I climbed my first Munros in 1977. By the end of 1978 the total was twenty, not many as experience for a long Munros walk. But in 1978 I also walked from Land’s End to John O’Groats and learnt a fair bit about backpacking in the Highlands. The next year I set out on my first long Munros trip, walking 525 miles from Corrour Station on the West Highland Line to Loch Glascarnoch on the A835 Ullapool road. My twisting route took in the Grey Corries, Ben Nevis, and Knoydart and then north to Torridon and the Fannichs. The journey was a joy, and I was hooked on long distance Munro bagging. (There’s a chapter on this walk in my first book, long out of print, The Great Backpacking Adventure). 

Then in 1980 a new walking magazine The Great Outdoors, with which I’ve been associated for as long as I have with the Munros, launched a coast to coast walk across the Highlands. The creation of Hamish Brown, the Ultimate Challenge, as it was then (now the TGO Challenge) immediately appealed. I took part in the first two events in 1980 and 1981, climbing 56 and 36 Munros respectively. 

Ben Hope

That left 55 mainland Munros unclimbed. As these included the southernmost and northernmost Munros, Ben Lomond and Ben Hope, clearly a walk between the two was required. This was another 525-mile trip and another wonderful experience.

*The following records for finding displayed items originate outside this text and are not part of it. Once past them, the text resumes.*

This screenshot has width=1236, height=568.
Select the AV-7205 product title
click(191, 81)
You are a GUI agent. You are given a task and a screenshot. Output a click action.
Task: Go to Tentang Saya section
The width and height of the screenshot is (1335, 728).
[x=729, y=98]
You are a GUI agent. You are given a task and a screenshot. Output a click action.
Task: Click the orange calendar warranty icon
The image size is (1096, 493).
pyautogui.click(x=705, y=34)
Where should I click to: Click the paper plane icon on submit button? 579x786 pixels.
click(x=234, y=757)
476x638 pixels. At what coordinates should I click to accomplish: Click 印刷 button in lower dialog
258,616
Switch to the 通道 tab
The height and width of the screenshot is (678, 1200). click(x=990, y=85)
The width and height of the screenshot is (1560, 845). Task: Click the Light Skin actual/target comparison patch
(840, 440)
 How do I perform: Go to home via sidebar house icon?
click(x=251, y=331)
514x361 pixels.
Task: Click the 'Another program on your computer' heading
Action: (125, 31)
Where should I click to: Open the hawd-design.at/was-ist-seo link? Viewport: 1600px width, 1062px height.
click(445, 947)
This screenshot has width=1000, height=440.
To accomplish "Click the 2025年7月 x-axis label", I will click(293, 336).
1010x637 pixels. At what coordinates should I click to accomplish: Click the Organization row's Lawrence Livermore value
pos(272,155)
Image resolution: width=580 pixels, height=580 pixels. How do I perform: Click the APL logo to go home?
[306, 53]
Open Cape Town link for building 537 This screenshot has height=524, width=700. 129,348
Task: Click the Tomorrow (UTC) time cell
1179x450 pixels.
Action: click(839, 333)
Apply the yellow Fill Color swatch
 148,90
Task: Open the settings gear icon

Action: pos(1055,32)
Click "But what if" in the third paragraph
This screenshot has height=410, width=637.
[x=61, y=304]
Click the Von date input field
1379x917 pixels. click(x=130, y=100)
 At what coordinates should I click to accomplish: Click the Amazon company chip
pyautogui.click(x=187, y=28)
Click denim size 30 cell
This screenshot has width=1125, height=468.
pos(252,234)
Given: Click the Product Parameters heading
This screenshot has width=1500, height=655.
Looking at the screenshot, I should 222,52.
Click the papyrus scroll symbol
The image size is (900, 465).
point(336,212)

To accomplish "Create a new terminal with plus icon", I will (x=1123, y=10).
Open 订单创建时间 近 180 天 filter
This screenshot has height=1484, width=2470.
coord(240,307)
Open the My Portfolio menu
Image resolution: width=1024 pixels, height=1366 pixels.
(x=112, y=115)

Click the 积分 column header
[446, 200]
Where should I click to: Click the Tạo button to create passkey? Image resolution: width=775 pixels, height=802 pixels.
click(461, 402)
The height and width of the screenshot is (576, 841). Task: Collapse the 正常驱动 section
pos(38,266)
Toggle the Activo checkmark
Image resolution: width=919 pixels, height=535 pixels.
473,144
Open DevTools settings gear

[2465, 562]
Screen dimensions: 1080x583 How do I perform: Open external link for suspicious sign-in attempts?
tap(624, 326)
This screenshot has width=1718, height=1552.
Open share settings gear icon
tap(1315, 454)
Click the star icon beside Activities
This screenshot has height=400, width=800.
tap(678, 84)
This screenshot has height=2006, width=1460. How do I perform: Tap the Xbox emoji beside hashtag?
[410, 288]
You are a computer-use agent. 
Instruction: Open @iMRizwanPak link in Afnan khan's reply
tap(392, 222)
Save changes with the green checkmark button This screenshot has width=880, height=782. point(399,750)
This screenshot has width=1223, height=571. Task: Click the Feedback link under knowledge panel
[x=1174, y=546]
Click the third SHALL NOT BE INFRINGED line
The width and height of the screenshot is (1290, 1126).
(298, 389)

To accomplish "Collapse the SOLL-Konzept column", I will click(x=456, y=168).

On these four long backpacking trips I climbed 239 Munros. Most of the remaining 45 had been climbed on shorter winter trips and while working for Outward Bound Loch Eil, where I led treks through Knoydart and across Skye to Glen Brittle. The final few, all in the Cuillin on Skye, were climbed in August 1981, the final one being Sgurr nan Gillean. 

Sgurr nan Gillean

Fifteen years later I decided I wanted to do a continuous walk over all the Munros, tying together all the previous walks and adding in the Tops, few of which I’d done, for added interest and challenge. That walk from Ben More on Mull to Ben Hope over 517 summits took 118 days and covered 1770 miles. The story is told in my book The Munros and Tops.

Camped on the slopes of Stob Coire Easain on the Munros and Tops walk.

In the quarter of a century since I finished that continuous round I have not tired of the Munros or the Scottish Highlands. There have been many more TGO Challenges, a walk along the Scottish Watershed involving a fair number of Munros, and many shorter trips. Some hills I’ve been up dozens of times, some only a few. I’ve probably done all the Munros at least a third time and maybe a fourth. I need to get my records up to date and find out!

This year will involve more Munros, more walks in the Highlands. Every year does.